8. The shapes of two, three, and four when fastened with -tel take the same shape as they did in Tennish, as if the words had grown wildly as English grew old. (Twenty -> Twentel; Thirty -> Thirtel; Forty -> Fortel.)

9. True English words have rubbing withdins such as "f" which are spoken when found between selfdins or left as is between two other withdins. These spellings show how this would work for these rimes, following English speaking ways.
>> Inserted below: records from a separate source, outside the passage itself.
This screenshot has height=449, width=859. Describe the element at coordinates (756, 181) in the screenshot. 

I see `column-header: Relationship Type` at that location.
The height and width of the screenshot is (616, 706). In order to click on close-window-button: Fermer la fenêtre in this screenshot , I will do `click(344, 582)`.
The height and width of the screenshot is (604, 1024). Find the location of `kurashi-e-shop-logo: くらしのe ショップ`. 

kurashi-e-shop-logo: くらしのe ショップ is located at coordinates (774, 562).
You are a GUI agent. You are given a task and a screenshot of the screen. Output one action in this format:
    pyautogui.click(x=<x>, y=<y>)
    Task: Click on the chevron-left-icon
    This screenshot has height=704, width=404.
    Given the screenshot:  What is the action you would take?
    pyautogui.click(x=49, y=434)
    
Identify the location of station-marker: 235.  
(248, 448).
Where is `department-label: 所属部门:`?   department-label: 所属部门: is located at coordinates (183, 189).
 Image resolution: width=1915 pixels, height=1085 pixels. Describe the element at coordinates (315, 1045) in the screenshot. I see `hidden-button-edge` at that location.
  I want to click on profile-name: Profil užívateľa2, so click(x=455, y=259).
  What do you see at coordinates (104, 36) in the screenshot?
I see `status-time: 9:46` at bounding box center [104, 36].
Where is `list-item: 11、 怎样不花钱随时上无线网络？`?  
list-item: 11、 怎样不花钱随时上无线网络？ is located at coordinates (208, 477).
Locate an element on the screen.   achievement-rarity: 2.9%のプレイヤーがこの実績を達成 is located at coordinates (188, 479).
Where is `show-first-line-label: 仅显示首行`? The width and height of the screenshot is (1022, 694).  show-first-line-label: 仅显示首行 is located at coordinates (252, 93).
A. "Hundred" comes from "hund" (ten) + "rath" (great telling). The "hund/cent" comes from the same root as "dek/ten". In other words, it's "a great ten", or "ten tens". So, we swap out the word for "ten" here for "twelve", in the same way we did earlier, and we get "Telred" to mean "a great twelve", or "twelve twelves".

B. Instead of the Thousand/Million/Billion/Trillion way that came about a bit oddly, the whole thing has been set from the start so it's much steadier. The name of the rime is told by its order of magnitude. "Thousand" is made of "thou-" (swollen) "-sand" (ten). So again we get a "swollen ten". The names I've chosen are taken from their foot-rimes (one, two...) and "-thou" (to swell).

10. For the below rimes, all one need do is eke the stock English "-th" endfastening, as we already do in words like "hundredth".